STORED DATA
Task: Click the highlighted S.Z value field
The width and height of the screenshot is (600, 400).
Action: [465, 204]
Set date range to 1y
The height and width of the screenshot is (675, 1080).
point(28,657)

ABOUT THIS EXERCISE
Starting at the line that contains "The width and", retype each remaining line of the records exactly; that line and the last line are both included.

PROBLEM SOLUTION
The width and height of the screenshot is (600, 400).
Action: [465, 204]
Set date range to 1y
The height and width of the screenshot is (675, 1080).
point(28,657)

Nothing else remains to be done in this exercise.